This morning is the last "bulk" garbage pick up before the big move on Monday. For the past few days we (myself and my sisters) have been bringing bulk garbage up to the first floor or out to the garbage bins for easy movement to the curb on Tuesday afternoon. Yesterday Jeanne and I went to Mom and Dad'd to help move everything out that was being thrown out. 3 hours of hard labor and heavy lifting - I didn't walk - I'm calling it "cross trainiing".

What's been getting to me is this: Mom and Dad would not have been able to do it without us. It wasn't just that we were helping out - we were doing the work. Obviously this has been coming - Dad's 67 and Mom's 64. Neither one of them is in great shape, and Dad's slowed down a lot since his stroke last summer. When we were cleaning out the garage, Jeanne, Aunt Mary and I (and Abby with her little rolling cart) were the ones dragging everything out to the street. Mom was in a chair - working - but really supervising. Dad, took apart the crib to be moved, but when Jeanne offered to take apart the bed frame for the big bed going out, not only did he accept her offer...he thanked her for it!

I think that's the one that pushed me over the edge. Dad handing over his tools and admiting that there was a task like that he just couldn't do. Gone are the days where he could just throw himself on the floor and take something apart. It makes me so sad. Jeanne and I are very capable people - we've lived on our own for long enough that we can do stuff like that on our own (build bookcases, move furniture, whatever). It's this shift in the perception I have of my parents that's got me down. Moving out of Ridgewood isn't this metaphorical thing anymore. They really are moving into this new phase, and we're the ones taking care of them now. It's a little overwhelming.

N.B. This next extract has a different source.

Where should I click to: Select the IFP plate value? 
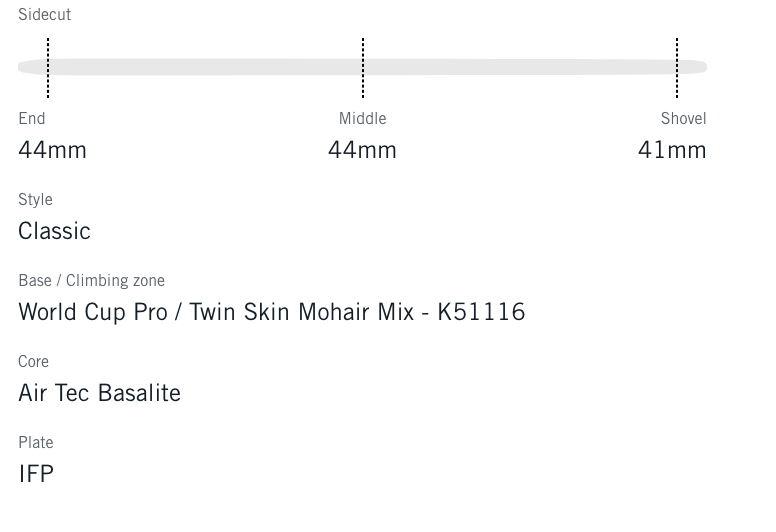36,474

Cleaning out Dad's workroom with him was also sad. He'd filled a garbage pail with crap and was saying we'd have to redistribute the garbage to another bag because it was too heavy to lift, but with the two of us (Jeanne and I) we carried it with no problem. Jeanne actually carried it on the stairs alone because it was easier for her, and I had a big toolbox under my arm at the same time. Then Dad started talking about when he moved Mr. Blake's bench from one side of the basement to the other and fixed up his tool area...and then never did anything with it. He sounded so sad about it.

Less angsty tidbits about the day:

~ I had no idea Aunt Mary had come up to help with the bulk move so when I arrived I was talking with Mom in the kitchen and Aunt Mary walked in from the dining room to the kitchen. I think I squeed, "Aunt Mary!". It was really nice to see her. She was very helpful, like Aunt Marjorie was for the last bulk day, helping to keep Mom on task and encouraging the throwing out of everything. *g*

~ I don't know if it was Mom's idea or Aunt Mary's...but one of them decided that instead of dragging the stuff through the kitchen, across the back porch, down the stairs and through the yard it'd just be easier to chuck stuff out the dining room window. Aunt Mary and Abby had a lot of fun throwing junk out the window to me, and then I moved it to the curb.

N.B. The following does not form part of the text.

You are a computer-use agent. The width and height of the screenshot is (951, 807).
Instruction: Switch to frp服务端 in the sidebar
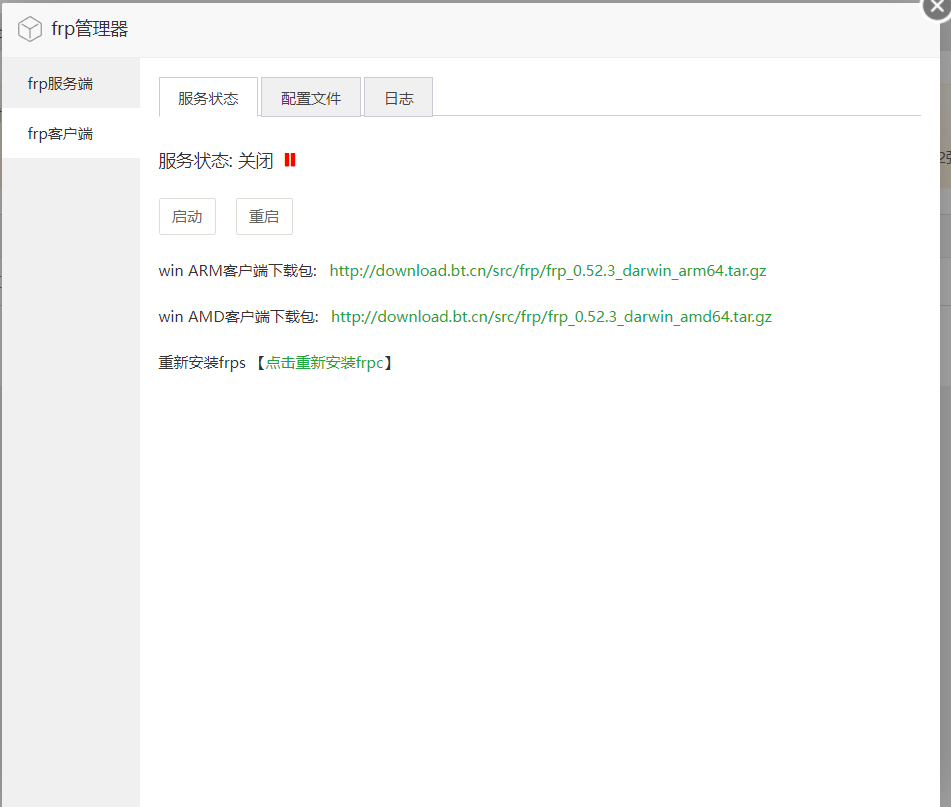(60, 83)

~ There was a lot of stuff we were throwing out that was in perfectly good condition - new or nearly new. It was totally a matter of down-sizing. Kathryn can only take so much furniture, and as Jeanne likes to say, "Our house is not the place where crap goes to die." so we didn't take much. So, there was a lot of really good stuff out there on the curb - beds, desks, bookcases, lamps, appliances.

The thing about bulk garbage in Ridgewood is that everyone knows when it is, and there are people who drive around with their big trucks looking to stumble across a house like ours. It didn't talk long for the scavengers to start circling. *g* The first ladies seemed to me to be a mother and daughter. They snagged the microwave, fan, mini-fridge, tiki-torches and a bunch of other stuff - profusely thanking us all the while. Meanwhile, every time I come back out to the curb I'm pointing out other stuff they can tak.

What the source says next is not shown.